──────── TRECHO DO DOCUMENTO
Esses gêmeos se enquadraram na classificação mais grave, mais difícil e com maior risco de morte para os dois“, explicou Gabriel Mufarrej, um neurocirurgião brasileiro que os operou posteriormente. “Eu falei para ela, ‘Adriely, talvez a gente seja capaz de separar essas crianças”. Eu apreendi uma coisa, quando você tem 1% de chance, você tem 99% de fé.

Em um ano de vida, os gêmeos nunca haviam saído do ambiente hospitalar e a equipe médica se tornou parte da família. “A gente queria que eles aprendessem a andar, a desenvolver a linguagem. Mas, eles estavam no hospital e os instintos são precários. E, então, a gente colocava eles no chão, cortou o cabelo deles, fez festa de aniversário, ensinou eles a falar“, relatou a médica pediatra Fernanda Fialho.

Contrariando todos os prognósticos, Gabriel marcou a primeira operação que mudaria o destino de Arthur e Bernardo. “Eu batizei a primeira cirurgia de cirurgia do medo, do desconhecido. Essa tinha que encorajar a gente de seguir com as outras“, disse o neurocirurgião.
────────────────
### EXERCÍCIOS PROPOSTOS
[1] Indique se cada afirmação abaixo está de acordo com o trecho sobre os gêmeos Arthur e Bernardo, respondendo "sim" ou "não" e citando literalmente as palavras do trecho que decidem a questão.
(a) Os gêmeos passaram o primeiro ano de vida sem sair do ambiente hospitalar.
(b) O neurocirurgião deu à primeira cirurgia o nome de cirurgia da esperança.
(c) Fernanda Fialho é médica pediatra.
[2] Retome o trecho sobre os gêmeos Arthur e Bernardo e prossiga a partir da última frase apresentada.
──────── DADOS FORNECIDOS
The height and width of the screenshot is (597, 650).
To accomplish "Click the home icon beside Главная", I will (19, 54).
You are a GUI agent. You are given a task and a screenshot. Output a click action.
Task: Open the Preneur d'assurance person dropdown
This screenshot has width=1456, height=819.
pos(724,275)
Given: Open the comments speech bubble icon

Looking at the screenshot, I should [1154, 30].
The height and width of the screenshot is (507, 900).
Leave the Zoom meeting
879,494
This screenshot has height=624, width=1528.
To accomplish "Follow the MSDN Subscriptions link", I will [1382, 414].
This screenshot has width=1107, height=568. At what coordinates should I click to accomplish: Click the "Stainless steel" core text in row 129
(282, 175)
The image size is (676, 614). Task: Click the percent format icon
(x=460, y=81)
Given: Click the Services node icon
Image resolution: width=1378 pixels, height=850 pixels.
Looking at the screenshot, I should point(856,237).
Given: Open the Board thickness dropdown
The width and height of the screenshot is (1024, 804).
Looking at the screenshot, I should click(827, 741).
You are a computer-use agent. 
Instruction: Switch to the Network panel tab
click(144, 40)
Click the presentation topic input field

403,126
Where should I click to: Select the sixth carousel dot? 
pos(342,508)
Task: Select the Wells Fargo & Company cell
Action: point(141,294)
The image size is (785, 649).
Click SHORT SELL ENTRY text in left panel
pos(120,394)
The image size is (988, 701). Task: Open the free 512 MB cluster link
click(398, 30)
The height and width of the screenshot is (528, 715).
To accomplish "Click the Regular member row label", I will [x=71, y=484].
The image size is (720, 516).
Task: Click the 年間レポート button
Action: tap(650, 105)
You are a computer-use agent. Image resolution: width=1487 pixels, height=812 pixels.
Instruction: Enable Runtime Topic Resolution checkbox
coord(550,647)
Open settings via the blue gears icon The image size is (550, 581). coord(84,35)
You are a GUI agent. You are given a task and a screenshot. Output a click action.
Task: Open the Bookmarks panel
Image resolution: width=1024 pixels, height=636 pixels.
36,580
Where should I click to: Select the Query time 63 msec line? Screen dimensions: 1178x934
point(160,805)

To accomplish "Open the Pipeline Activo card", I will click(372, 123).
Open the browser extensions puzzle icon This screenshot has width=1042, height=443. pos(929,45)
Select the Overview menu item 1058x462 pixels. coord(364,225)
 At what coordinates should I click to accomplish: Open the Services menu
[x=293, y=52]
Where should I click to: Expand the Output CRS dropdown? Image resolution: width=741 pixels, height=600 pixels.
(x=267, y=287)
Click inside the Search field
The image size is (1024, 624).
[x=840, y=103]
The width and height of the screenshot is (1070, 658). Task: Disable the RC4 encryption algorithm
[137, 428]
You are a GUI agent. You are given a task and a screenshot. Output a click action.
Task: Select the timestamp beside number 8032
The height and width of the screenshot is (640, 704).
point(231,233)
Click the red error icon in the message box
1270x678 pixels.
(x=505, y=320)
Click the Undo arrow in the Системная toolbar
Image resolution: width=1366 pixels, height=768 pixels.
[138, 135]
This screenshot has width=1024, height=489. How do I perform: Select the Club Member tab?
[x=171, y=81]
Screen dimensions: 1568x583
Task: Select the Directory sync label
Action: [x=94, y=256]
────────────────
### RESPOSTAS DOS EXERCÍCIOS
[1]
(a) Sim: "Em um ano de vida, os gêmeos nunca haviam saído do ambiente hospitalar".
(b) Não: "Eu batizei a primeira cirurgia de cirurgia do medo, do desconhecido."
(c) Sim: "relatou a médica pediatra Fernanda Fialho".

[2]
As próximas operações, que tinha como intuito desconectar aos poucos a veia do cérebro que ligava os irmãos, foram sendo realizadas de com intervalos de três a quatro meses. Na verdade, a regeneração rápida de Arthur e Bernardo surpreendeu a todos, mantendo a chama da esperança acessa.

A cada cirurgia era um alívio. A gente ia vendo que estava dando certo“, desabafou Adriely. “Mas, mesmo assim, com o coração na mão. A gente não sabia o que iria acontecer“, completou Antônio.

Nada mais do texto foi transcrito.